And yes, we still call it that.

We gathered in August to mark our milestone after the reunion committee — led by class president John Stiltner — worked 13 months of overtime to make sure it happened. Both the onset and the conclusion of our 50 years were historically momentous.

Our arguably-beloved three-story, columned school was 50 years old when it was replaced in 1969. During senior year, classmate Sam Mattix described the new school, synced with a slide show, in our team’s introduction on Channel 5’s Hi-Q:

“It is of contemporary red brick and steel construction. Romanesque arches greet people entering the school. Our large commons area serves as cafeteria, dance floor and lounge area. The library features a sunken stack area, carpeting and the lavish use of natural wood. It is interesting to note that our gymnasium is the first high school gym in the state to have installed the new Tartan rubber gym floor.” (P.S. Our Hi-Q team was undefeated!)

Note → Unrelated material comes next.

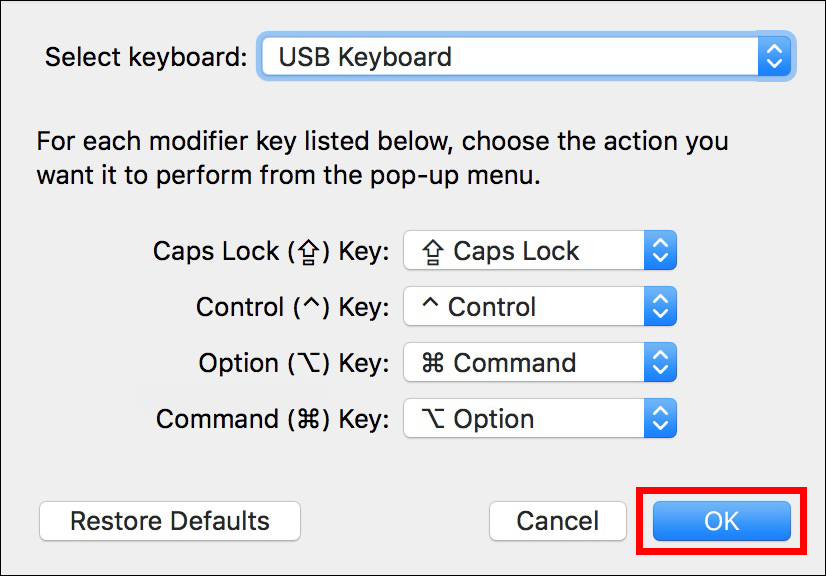Open the Caps Lock Key action menu
The height and width of the screenshot is (576, 826).
click(539, 250)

Fifty years later, our second high school was renovated. (Yes, sobering.) The Tartan floor is long gone, and now too are the arches, the commons — including the senior deck lounge, seen by many as our compensation for losing the senior privilege of lunch off campus — and the sunken library.

Natural wood has been uncovered. New construction cost $2.7 million. Renovation came at a cost many times the original price tag.

In 1970, the Beatles broke up, voting age was lowered to 18 and the Vietnam War was coming to a head. Protests heated up as the first draft lottery since World War II was instituted and some of our class went to war.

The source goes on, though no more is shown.